TEXT SHOWN START

Published Thursday, 05 June 2014
He will step down on 29 June to be replaced by George Hamilton the following day.
Matt Baggott was due to retire at the end of August after five years leading Northern Ireland's police service but the date of his departure has now been brought forward.
The details were confirmed as he attended his final meeting of the Policing Board on Thursday.
Matt Baggott said: "I have been hugely privileged to be the Chief Constable through the devolution of policing and justice and in the early years of the new institutions. I have witnessed countless acts of courage, compassion and commitment from the PSNI, the finest police service in the world.
"I remain deeply saddened that during my tenure my colleagues Ronan Kerr and Philippa Reynolds have lost their lives and others have been grievously injured in serving all people impartially.
"There have been controversies; but I have grasped the difficult nettles when required and introduced reforms that I believe will stand the test of time.
"I have kept my promises to make the PSNI more resilient and able to withstand the upsurge of terrorist attacks and deal with prolonged and unexpected disorder."

TEXT SHOWN END

- _DESCRIPTION OF THE TASK_
Continue the article on Matt Baggott's early exit as chief constable of the PSNI, picking up after its last quoted sentence. The listing that comes next plays no part in this work.

SOURCE DATA START

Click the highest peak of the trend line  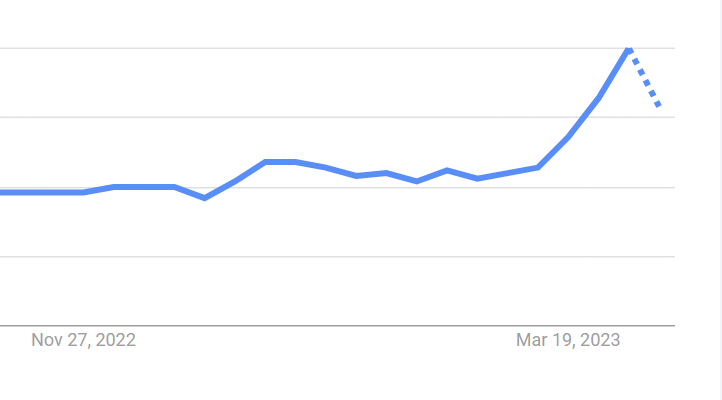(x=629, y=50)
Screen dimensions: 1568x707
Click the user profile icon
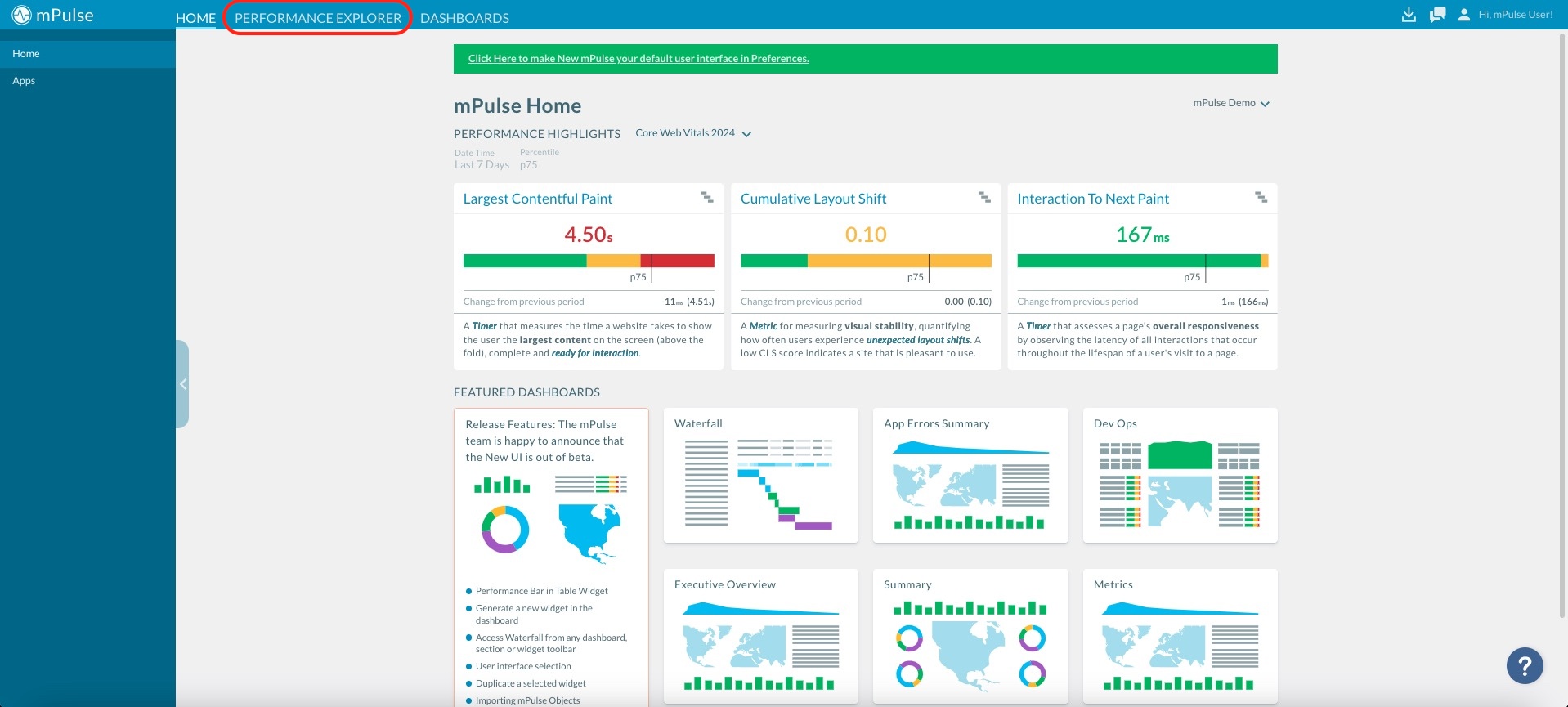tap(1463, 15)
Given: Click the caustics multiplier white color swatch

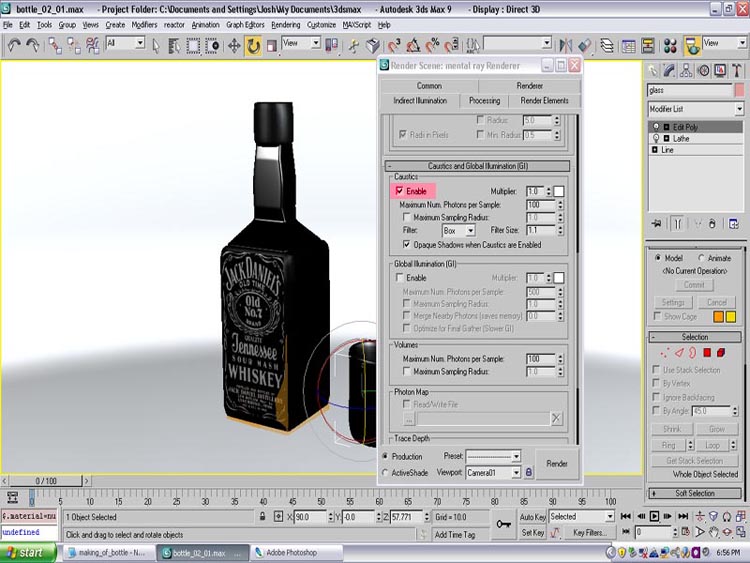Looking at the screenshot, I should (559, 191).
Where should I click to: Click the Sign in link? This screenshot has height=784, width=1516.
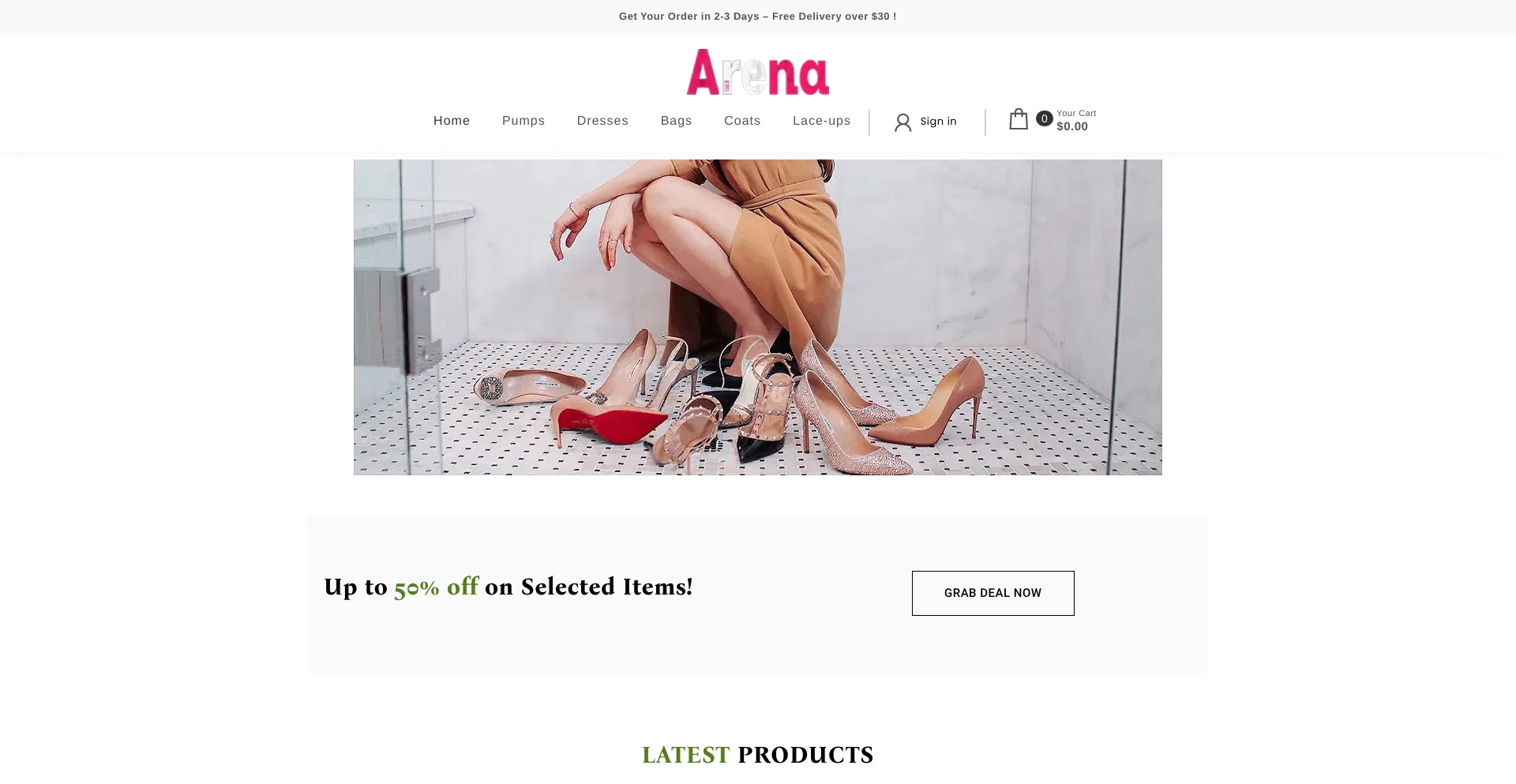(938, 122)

SOURCE DATA END
SOURCE DATA START

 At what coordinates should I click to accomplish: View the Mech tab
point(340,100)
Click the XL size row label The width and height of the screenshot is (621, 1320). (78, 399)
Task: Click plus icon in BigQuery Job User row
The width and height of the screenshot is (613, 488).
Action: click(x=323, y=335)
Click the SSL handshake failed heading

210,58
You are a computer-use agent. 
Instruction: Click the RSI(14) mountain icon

SOURCE DATA END

- _ANSWER SPACE_
Dealing with the past is both debilitating and toxic to the confidence of today's policing. It is time to deal with the past in a different way which does not ignore it but moves it to one side and puts leadership, investigation and resolution in different independent hands.
The outgoing Chief Constable went on to back his successor, George Hamilton, who was picked for the job last month and will be the first home-grown police chief for 12 years.
Mr Baggott said: "I think you have appointed in George Hamilton a new Chief Constable of outstanding skill and experience who has developed and earned strong relationships, respect and confidence.
"He will undoubtedly be his own man and make his own choices and decisions which I know you will both encourage and support. Please give him some time."
Following the Police Ombudsman's decision to take the Chief Constable to court over the PSNI's refusal to disclose information to his investigators, Matt Baggott denied there was a "cover up".
He added: "There is nothing personal in this, neither is there an attempt to obstruct or hinder the work of the ombudsman.
"I have said from day one that the work of the Police Ombudsman is critical to the public's confidence in policing.
"We are responsible for holding information of the utmost sensitivity and seriousness and are responsible for the protection of life.
"There are laws and competing statutes and legislation that we need clarity on in order for us to fulfil our responsibilities and for the ombudsman to investigate."